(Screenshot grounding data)
· · · ·

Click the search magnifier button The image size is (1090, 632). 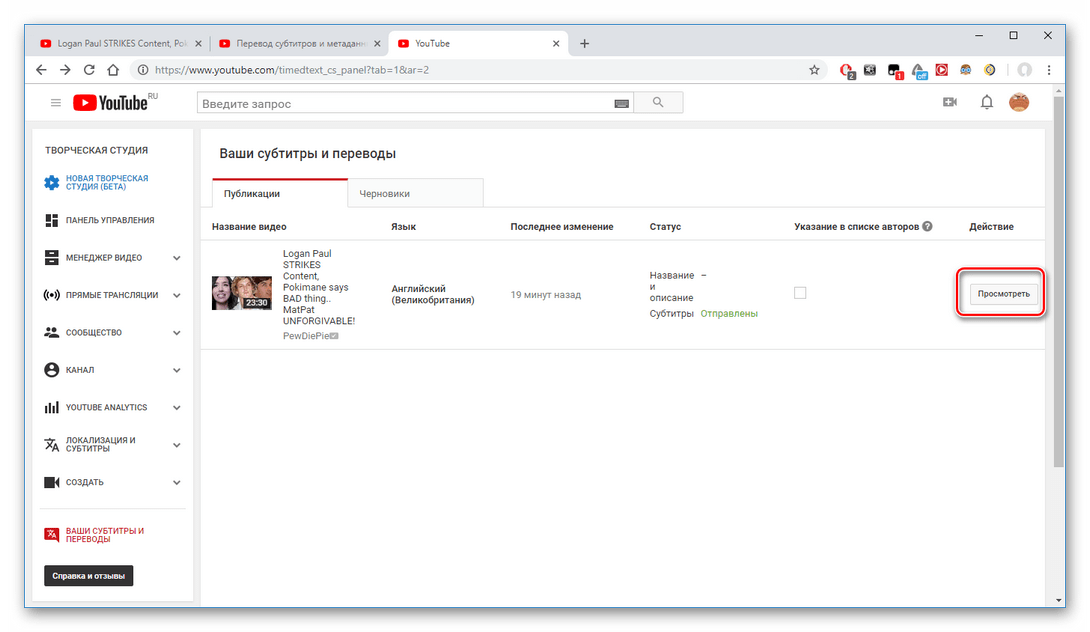[658, 103]

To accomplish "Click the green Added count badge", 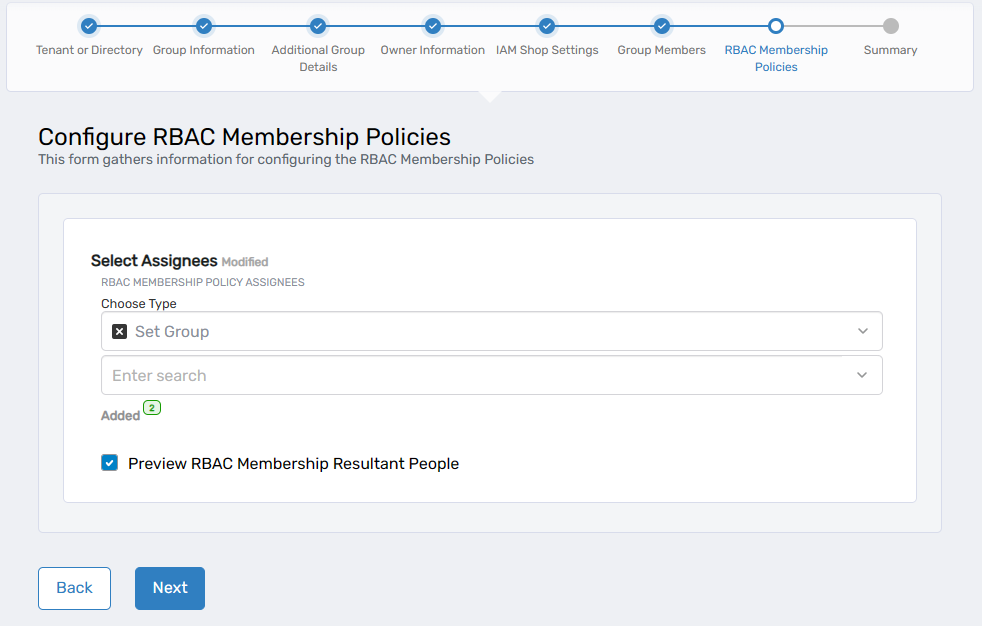I will click(x=151, y=408).
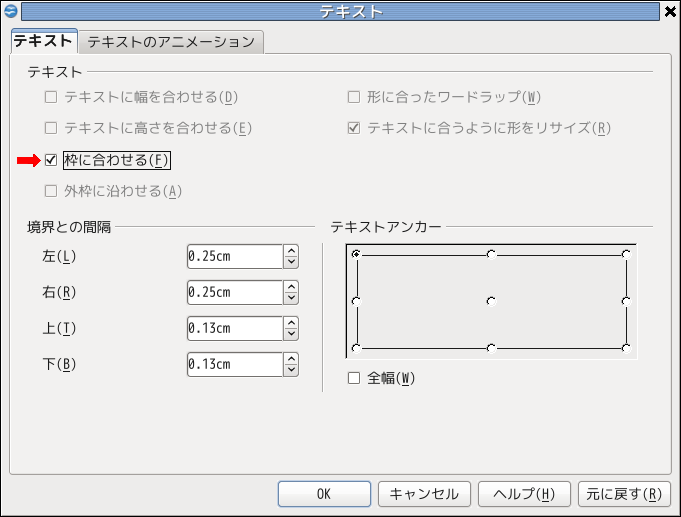Select the bottom-right text anchor point

point(626,348)
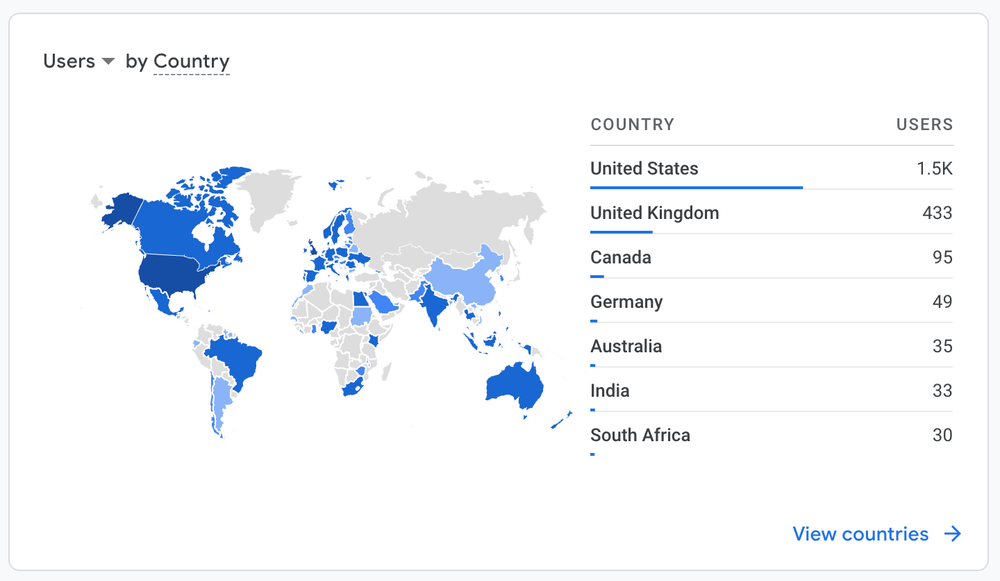The image size is (1000, 581).
Task: Click the United States on the map
Action: click(172, 271)
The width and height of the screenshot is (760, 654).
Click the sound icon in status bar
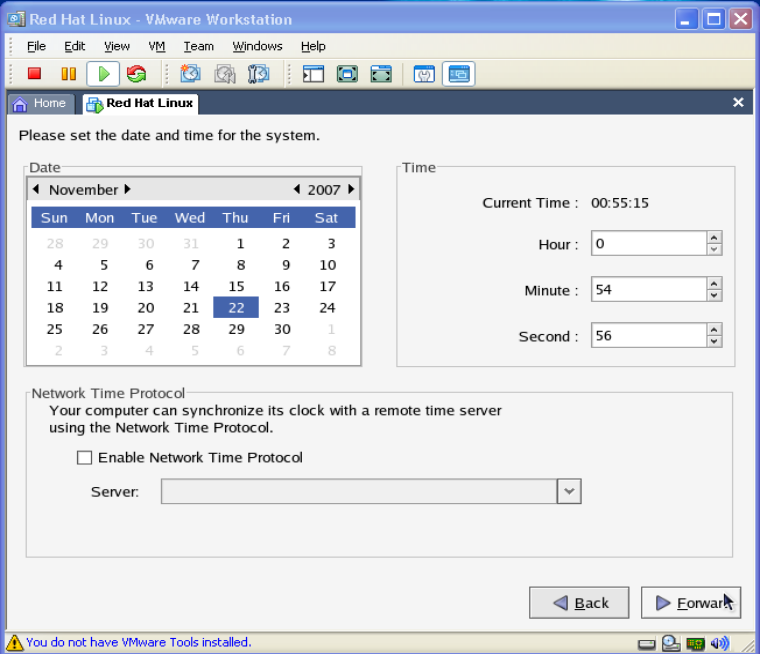coord(720,643)
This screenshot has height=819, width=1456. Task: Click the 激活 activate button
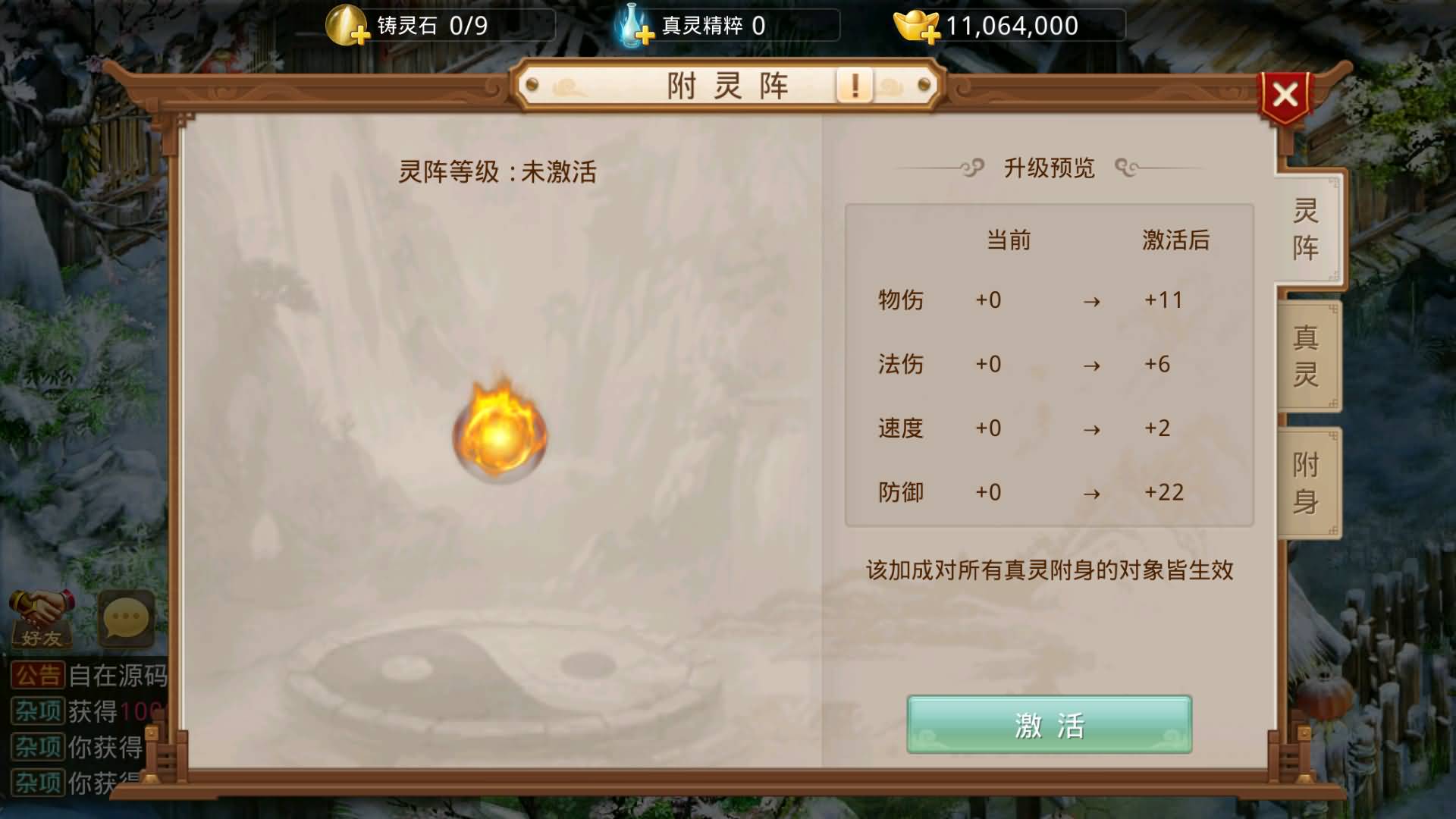(x=1050, y=725)
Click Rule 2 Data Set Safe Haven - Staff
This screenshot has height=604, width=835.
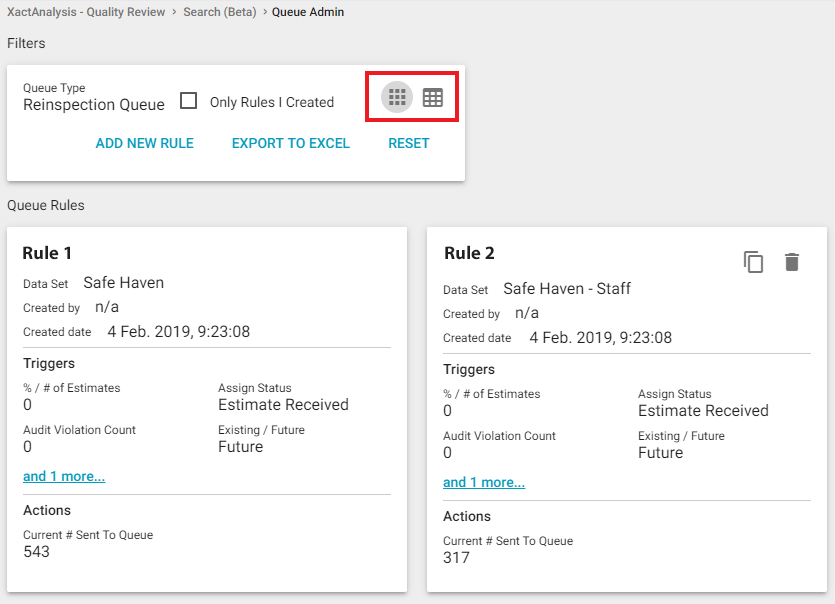tap(567, 288)
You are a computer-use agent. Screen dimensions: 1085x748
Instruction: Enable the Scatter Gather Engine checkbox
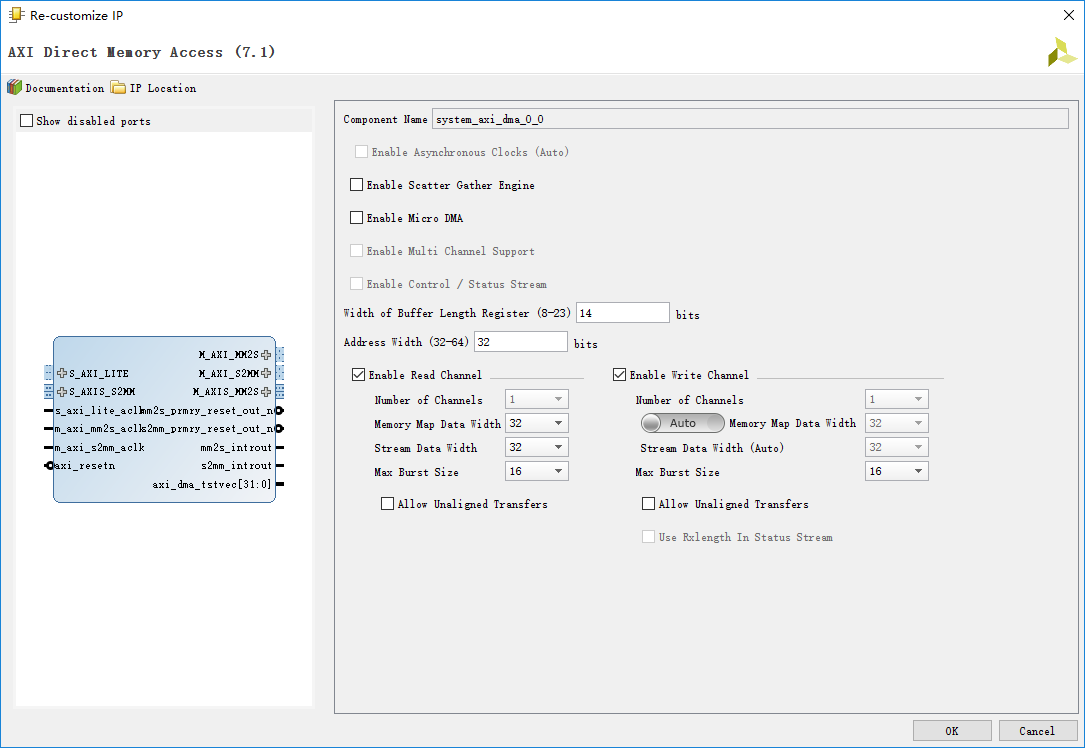356,185
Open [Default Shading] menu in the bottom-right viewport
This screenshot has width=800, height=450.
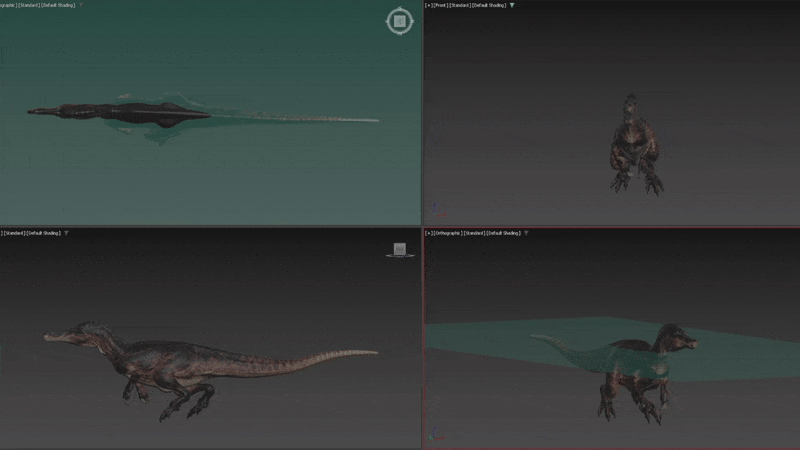[x=503, y=233]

· · · ·

TASK DIRECTIONS — What is needed is an exact transcription of the lines from the one holding "Instruction: Enable the" to the end of the data, with every picture left out.

YOUR SOLUTION —
Instruction: Enable the Scatter Gather Engine checkbox
356,185
Open [Default Shading] menu in the bottom-right viewport
This screenshot has width=800, height=450.
[x=503, y=233]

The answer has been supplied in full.